Für die Landesregierung mußte fortan Fraktionsvorsitzender Alexander Müller die kritischen Fragen beantworten. Er versuchte sich im Spagat zwischen Regierungs- und Bewegungspartei. Doch sein Verweis auf vergangene studentenbewegte Tage brachte dem Marburger bei den DemonstrantInnen keine Pluspunkte.

Einen Tag nach der Wiesbadener Demonstration erklärten die Studierenden der Frankfurter Goethe Universität unter freiem Himmel den Streik. Inzwischen streiken auch Bremen, Darmstadt und Köln.
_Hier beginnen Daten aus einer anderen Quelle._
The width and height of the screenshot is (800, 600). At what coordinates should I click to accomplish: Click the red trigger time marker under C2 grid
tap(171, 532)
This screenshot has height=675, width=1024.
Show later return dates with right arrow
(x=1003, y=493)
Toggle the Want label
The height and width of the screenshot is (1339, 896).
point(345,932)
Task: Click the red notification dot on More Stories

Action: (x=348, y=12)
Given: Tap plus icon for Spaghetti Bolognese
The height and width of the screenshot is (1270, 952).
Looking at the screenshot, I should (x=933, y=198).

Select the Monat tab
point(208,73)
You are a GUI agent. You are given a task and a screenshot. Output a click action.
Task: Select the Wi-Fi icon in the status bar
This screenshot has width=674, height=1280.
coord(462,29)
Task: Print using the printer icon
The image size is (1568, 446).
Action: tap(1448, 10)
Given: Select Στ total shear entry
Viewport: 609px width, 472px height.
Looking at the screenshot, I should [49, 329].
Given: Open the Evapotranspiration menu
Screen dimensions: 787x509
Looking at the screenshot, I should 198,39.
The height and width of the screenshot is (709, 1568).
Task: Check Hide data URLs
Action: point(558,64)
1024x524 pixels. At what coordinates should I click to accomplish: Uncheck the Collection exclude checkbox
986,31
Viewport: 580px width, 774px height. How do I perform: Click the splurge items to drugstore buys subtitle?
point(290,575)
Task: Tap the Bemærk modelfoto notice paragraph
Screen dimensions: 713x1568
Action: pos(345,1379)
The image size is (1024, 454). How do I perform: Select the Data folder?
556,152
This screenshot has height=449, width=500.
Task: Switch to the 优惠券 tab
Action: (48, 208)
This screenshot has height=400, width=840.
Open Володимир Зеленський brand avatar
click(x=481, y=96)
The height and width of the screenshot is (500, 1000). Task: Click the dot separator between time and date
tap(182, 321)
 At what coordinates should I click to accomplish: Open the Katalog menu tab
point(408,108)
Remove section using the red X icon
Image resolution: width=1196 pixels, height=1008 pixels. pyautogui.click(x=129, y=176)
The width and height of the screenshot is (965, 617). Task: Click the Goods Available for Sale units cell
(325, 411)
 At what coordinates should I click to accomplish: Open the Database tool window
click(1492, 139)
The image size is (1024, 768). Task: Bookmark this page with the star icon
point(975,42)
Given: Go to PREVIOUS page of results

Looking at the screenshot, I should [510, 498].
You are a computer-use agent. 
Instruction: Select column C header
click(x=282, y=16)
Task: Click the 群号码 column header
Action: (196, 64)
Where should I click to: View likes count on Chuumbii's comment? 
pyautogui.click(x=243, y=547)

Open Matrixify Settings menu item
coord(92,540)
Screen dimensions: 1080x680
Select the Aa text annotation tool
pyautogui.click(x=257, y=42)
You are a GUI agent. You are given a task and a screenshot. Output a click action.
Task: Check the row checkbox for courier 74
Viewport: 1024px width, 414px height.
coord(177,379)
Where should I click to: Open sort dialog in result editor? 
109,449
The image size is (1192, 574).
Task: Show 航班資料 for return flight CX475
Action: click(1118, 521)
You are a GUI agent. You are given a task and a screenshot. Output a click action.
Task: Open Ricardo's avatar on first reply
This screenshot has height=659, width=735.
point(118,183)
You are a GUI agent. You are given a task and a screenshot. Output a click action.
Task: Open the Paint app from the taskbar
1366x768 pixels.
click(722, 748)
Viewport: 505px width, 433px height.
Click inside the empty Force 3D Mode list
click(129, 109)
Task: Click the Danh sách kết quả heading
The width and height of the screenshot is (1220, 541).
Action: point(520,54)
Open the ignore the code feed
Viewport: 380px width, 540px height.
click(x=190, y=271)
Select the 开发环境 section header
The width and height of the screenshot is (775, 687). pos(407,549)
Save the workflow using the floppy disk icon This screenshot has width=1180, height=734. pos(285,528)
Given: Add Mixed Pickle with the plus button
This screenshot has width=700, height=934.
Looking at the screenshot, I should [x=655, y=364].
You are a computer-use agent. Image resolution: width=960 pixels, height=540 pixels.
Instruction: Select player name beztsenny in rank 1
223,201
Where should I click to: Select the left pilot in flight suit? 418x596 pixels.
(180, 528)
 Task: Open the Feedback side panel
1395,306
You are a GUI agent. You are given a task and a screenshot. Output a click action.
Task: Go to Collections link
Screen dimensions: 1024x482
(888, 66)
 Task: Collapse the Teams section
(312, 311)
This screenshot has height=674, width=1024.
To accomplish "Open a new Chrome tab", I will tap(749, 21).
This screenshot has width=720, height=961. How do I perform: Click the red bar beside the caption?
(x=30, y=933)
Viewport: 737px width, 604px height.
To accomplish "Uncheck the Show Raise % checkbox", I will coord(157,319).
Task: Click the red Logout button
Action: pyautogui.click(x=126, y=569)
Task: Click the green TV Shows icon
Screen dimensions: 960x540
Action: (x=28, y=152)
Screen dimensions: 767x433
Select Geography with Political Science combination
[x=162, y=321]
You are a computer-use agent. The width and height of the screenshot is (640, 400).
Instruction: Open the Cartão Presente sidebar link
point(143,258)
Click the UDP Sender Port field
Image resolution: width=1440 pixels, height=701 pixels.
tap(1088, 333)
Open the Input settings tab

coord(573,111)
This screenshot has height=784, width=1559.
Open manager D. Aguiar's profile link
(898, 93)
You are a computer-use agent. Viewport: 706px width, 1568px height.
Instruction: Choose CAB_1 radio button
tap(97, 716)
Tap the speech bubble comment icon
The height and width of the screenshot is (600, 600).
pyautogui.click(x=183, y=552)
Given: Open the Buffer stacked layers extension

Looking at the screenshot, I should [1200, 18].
Ein Vertreter des ReferentInnenrates der Berliner Humboldt-Universität versprach, noch im November eine Vollversammlung einzuberufen. Und in Marburg geht das Gerücht, selbst die Studierenden in London wollten sich den Protesten anschließen.

Während ihre KommilitonInnen vorerst munter vor sich hinstreiken und noch nicht wissen, wieviel Radikalität dabei erlaubt sein soll, haben die gewählten Studierendenvertretungen noch ganz andere Probleme. In Marburg muß der Asta mehr als 9 000 DM Strafe wegen Verstoßes gegen das Verbot der allgemeinpolitischen Äußerung von Studierendenvertretungen zahlen. Die Klage haben die Republikaner um den Jurastudenten Eike Erdel eingebracht. Da leuchtet auch den Streikenden die Forderung nach dem politischen Mandat ein: "Hätten die Reps nicht geklagt, hätten wir jetzt mehr Geld für Plakate", moniert ein Student. Wo er recht hat, hat er recht.